FrozenCell: Multi-platform surveillance campaign against PalestiniansDownload Case Study
FrozenCell has been seen masquerading as various well known social media and chat applications as well as an app likely only used by Palestinian or Jordanian students sitting their 2016 general exams.
Lookout researchers have discovered a new mobile surveillanceware family, FrozenCell. The threat is likely targeting employees of various Palestinian government agencies, security services, Palestinian students, and those affiliated with the Fatah political party.
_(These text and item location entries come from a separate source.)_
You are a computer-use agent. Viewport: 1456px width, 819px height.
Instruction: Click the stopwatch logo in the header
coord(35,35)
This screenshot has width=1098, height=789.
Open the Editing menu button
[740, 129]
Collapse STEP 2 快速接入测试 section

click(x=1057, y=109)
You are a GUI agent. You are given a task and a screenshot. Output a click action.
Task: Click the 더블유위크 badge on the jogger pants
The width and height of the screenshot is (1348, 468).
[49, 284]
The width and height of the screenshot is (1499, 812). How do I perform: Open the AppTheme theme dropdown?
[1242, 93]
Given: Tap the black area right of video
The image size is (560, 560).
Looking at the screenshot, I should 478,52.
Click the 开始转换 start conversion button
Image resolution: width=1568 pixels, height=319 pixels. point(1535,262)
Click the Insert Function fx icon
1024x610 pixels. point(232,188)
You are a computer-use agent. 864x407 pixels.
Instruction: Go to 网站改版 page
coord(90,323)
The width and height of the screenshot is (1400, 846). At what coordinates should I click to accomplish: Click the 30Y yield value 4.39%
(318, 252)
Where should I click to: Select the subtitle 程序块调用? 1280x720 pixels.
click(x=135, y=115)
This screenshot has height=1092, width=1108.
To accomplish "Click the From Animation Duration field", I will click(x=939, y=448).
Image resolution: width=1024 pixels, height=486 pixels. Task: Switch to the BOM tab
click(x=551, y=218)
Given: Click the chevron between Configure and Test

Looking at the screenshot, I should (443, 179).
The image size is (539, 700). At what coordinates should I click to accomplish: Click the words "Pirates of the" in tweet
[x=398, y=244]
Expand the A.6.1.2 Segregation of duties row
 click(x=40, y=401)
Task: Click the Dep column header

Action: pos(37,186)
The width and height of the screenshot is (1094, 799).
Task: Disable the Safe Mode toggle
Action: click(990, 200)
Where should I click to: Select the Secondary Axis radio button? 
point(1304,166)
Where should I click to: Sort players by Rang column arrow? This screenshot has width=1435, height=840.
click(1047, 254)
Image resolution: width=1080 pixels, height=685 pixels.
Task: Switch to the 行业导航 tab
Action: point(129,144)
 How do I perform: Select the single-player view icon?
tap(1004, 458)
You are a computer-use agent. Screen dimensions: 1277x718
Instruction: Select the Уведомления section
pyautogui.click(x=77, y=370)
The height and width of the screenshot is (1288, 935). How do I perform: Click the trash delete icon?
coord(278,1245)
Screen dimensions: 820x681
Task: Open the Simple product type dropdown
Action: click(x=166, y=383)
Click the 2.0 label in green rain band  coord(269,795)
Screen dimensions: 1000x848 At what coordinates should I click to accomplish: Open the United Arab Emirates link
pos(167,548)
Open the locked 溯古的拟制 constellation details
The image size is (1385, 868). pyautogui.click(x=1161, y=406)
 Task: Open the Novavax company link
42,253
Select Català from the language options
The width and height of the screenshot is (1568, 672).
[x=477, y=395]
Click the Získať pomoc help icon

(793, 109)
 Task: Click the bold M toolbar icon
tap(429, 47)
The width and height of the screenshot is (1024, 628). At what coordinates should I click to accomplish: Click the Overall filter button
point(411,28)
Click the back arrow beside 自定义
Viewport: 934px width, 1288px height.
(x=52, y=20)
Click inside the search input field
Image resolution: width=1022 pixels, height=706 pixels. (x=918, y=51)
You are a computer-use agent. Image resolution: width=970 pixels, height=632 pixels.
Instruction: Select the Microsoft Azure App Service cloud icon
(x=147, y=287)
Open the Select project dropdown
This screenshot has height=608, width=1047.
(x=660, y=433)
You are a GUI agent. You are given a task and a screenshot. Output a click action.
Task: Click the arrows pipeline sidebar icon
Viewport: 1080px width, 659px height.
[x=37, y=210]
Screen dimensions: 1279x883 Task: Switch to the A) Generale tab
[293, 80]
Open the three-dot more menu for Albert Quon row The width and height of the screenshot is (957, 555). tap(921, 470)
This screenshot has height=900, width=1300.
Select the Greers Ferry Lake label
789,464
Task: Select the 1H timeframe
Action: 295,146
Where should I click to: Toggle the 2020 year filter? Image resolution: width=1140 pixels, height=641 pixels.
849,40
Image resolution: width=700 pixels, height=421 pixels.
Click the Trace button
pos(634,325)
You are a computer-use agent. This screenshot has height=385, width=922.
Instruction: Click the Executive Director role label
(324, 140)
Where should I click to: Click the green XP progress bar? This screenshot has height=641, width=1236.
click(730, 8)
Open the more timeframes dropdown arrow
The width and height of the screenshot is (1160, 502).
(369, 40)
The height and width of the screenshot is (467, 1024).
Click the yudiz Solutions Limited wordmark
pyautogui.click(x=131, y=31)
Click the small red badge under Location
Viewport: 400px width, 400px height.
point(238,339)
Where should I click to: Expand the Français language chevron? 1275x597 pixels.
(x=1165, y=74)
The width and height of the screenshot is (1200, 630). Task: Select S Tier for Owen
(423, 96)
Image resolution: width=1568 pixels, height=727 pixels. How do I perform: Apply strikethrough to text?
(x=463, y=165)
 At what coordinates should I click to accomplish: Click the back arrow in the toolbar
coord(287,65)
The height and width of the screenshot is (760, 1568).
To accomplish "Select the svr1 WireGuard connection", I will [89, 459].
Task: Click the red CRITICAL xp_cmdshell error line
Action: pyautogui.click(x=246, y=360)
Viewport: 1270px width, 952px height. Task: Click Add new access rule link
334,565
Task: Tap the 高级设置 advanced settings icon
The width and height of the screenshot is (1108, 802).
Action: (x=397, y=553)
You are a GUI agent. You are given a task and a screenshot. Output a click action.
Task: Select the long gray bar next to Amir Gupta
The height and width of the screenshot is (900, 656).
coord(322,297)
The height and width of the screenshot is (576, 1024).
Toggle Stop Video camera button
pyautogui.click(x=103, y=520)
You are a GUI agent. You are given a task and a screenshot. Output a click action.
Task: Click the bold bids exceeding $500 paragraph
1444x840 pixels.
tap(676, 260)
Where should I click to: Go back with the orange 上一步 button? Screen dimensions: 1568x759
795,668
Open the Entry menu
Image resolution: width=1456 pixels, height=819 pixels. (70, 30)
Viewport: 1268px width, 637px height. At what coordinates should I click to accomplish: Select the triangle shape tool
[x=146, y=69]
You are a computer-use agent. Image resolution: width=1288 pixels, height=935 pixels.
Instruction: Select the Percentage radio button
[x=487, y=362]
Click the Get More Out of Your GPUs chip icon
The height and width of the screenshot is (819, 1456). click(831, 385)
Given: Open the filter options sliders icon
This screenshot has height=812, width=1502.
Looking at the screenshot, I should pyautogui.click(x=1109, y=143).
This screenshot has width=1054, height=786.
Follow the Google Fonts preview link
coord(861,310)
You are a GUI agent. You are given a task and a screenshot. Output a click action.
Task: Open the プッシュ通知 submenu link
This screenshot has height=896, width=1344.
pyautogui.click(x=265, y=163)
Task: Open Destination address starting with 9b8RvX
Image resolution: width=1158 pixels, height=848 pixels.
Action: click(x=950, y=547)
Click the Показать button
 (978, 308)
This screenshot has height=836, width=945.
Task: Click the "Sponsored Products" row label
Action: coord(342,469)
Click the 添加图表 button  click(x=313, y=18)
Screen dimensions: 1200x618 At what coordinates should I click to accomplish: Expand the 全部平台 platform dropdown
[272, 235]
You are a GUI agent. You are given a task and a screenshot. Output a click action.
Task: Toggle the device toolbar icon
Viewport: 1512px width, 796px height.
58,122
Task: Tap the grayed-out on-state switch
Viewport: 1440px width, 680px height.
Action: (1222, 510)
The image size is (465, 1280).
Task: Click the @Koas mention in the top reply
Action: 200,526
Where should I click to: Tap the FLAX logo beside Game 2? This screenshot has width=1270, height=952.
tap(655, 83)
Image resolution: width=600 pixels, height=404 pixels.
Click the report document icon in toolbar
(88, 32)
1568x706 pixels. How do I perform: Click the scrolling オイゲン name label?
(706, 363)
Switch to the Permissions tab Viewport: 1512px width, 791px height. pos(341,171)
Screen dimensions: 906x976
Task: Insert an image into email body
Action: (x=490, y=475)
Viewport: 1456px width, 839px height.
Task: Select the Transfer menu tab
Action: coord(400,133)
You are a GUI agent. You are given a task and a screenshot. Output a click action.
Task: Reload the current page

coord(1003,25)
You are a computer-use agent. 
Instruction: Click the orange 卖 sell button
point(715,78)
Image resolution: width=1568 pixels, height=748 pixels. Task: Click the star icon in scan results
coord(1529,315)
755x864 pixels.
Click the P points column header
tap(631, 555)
FrozenCell is the mobile component of a multi-platform attack we've seen a threat actor known as "Two-tailed Scorpion/APT-C-23," use to spy on victims through compromised mobile devices and desktops. The desktop components of this attack, previously discovered by Palo Alto Network, are known as KasperAgent and Micropsia. We discovered 561MB of exfiltrated data from 24 compromised Android devices while investigating this threat. More data is appearing daily, leading us to believe the actors are still highly active. We are continuing to watch it closely.
This threat is another proof point that attackers are clearly incorporating the mobile device into their surveillance campaigns as a primary attack vector. Government agencies and enterprises should look at this threat as an example of the kind of spying that is now possible given how ubiquitous mobile devices are in the workplace. Attackers are keenly aware of the information they can derive from these devices and are using multi-stage (phishing + an executable), multi-platform (Android + desktop) attacks to accomplish their spying.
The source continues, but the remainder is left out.